When will Robinhood release Q2 earnings?
Robinhood is scheduled to release second quarter earnings after US markets close on Wednesday August 3. A conference call will be held on the same day at 1400 PT, or 1700 ET.
Robinhood Q2 earnings consensus
Revenue is forecast to be 43% lower than last year in the second quarter at just $322.7 million, although its loss per share is expected to improve to $0.33 from $2.11.
Adjusted Ebitda, which is Robinhood’s headline measure, is forecast to come in at a loss of $114.4 million. That compares to the $90 million profit booked the year before.
Robinhood Q2 earnings preview
Robinhood shares have found fresh lows in 2022 as the boom in trading activity seen last year continues to unwind. It is expected to have continued to lose appeal in the period and is forecast to lose another 430,000 users since the first quarter, with analysts looking for 15.5 million monthly active users at the end of June. That would also be down some 15.5% from a year ago.
The company has said user numbers are falling as those with smaller balances to trade tighten their budgets amid the uncertain environment, although larger customers have proved more resilient.
Cryptocurrencies have proven particularly popular at Robinhood, but it was an extremely tough quarter considering the price of bitcoin plunged 57% during the period, starting April at over $46,000 and ending June at less than $20,000. Today, it trades closer to $23,000. Plus, while financial markets have proven volatile this year, the selloff has injected caution as markets adapt to the downturn.
‘For most of our history, Robinhood has operated in a period of low interest rates, low inflation and rising markets. Our customers are now experiencing all three of these trends going in the opposite direction, perhaps for the first time in their lives. As a result, some are engaging with us less regularly and reducing their trading activities,’ said founder and CEO Vlad Tenev after the last quarterly results.
On a brighter note, the number of net cumulative funded accounts continues to grow, and churn has been reducing. This means Robinhood is still attracting new users and successfully encouraging them to deposit cash, but that fewer of them are deploying that cash in the current environment.
Wall Street anticipates net funded accounts will edge up 2% from last year to 22.9 million. However, that will mark a sharp slowdown from the 27% jump seen in the last quarter.

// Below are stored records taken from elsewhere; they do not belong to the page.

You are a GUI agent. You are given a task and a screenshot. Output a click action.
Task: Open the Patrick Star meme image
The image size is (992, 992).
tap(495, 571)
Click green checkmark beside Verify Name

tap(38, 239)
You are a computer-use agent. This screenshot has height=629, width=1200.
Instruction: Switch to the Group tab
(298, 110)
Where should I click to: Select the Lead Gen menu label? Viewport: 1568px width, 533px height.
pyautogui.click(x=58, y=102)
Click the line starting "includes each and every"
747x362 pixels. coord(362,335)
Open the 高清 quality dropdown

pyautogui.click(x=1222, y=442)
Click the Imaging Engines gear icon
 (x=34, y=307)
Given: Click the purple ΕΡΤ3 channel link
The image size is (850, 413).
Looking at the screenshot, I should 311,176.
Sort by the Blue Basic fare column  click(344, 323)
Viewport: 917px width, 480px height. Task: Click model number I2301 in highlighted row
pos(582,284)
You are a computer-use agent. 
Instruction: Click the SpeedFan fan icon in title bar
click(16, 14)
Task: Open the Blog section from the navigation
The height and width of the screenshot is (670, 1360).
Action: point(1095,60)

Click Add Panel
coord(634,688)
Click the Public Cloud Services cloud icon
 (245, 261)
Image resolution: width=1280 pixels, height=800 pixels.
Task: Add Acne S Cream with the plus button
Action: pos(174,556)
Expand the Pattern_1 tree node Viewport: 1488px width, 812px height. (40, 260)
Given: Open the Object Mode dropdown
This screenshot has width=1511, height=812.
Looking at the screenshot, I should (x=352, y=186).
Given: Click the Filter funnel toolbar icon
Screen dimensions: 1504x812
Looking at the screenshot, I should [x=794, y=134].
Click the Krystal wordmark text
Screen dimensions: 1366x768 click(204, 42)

Plus, average revenue per user has also fallen dramatically this year, with analysts expecting it to more than halve in the second quarter to $55.
Robinhood has been introducing a swathe of new products and services to help grow its importance with customers, and the hope is that this will wean itself of relying on cyclical day trading from retail traders. Robinhood makes the majority of its money through payment-for-order-flow. Although trading is largely free for users, Robinhood earns a spread on the trades that it funnels to large trading houses and brokers.
It has said that it believes its future is built around ‘long-term investing, spending and savings, helping customers move money faster, and opening up its crypto platform to customers internationally.’ Since March, Robinhood has unleashed everything from crypto wallets and extended hours trading to new banking services spanning a debit card to payroll direct deposits. Tax-advantaged accounts are among the next products to be launched. The more financial tools it can offer, the more likely users are to stick around and remain active.
It will take time for its new products to gain traction, which means the difficult macroeconomic conditions are likely to continue weighing on the business and stealing the headlines in the meantime. Robinhood has already had to take drastic action to adjust to the challenges, having laid off 9% of its workforce. With the topline shrinking, the need to keep control over costs will prove crucial in deciding how Robinhood’s bottom-line fares this year. Robinhood has already tightened its belt and said operating expenses will rise 2% to 5% in 2022, having originally forecast a 15% to 20% rise when it was still in hiring mode. Wall Street believes operating costs amounted to $642.5 million in the second quarter, down from the first quarter but still some 28% above last year’s figure.
The goal is to reach breakeven at the adjusted Ebitda level by the end of 2022. For now, markets remain wary that it can achieve its goal and forecast it will continue to report losses until the fourth quarter of 2022, when they believe it can eek out a tiny profit.
Where next for HOOD stock?
Robinhood celebrated a successful start to public life when it went public a year ago at $38 a share, having managed to climb as high as $85 within a week of its initial public offering. However, any jubilation was short-lived as the stock has steadily tumbled since then, and today the stock is worth just $8.86.
The stock has been gradually consolidating this year and the range has tightened considerably since it sank to an all-time low of $6.80 in June. Shares have found higher ground since then but has struggled to break above $9.50. These can be regarded as the initial levels to watch, with potential for the results this week to provide a catalyst to push shares out of this range. In the meantime, we could see shares continue to track the 50-day moving average, which has held as an initial floor during the last three sessions.
If it can find some momentum and push above $9.50 the stock can bring $11 into the crosshairs. The 15 brokers that cover Robinhood believe it can climb slightly higher with an average target price of $11.43. However, a consistent drop in average trading volumes suggests it could struggle to gain traction, with the 5-day average-volume-at-time just one-third of the 100-day average.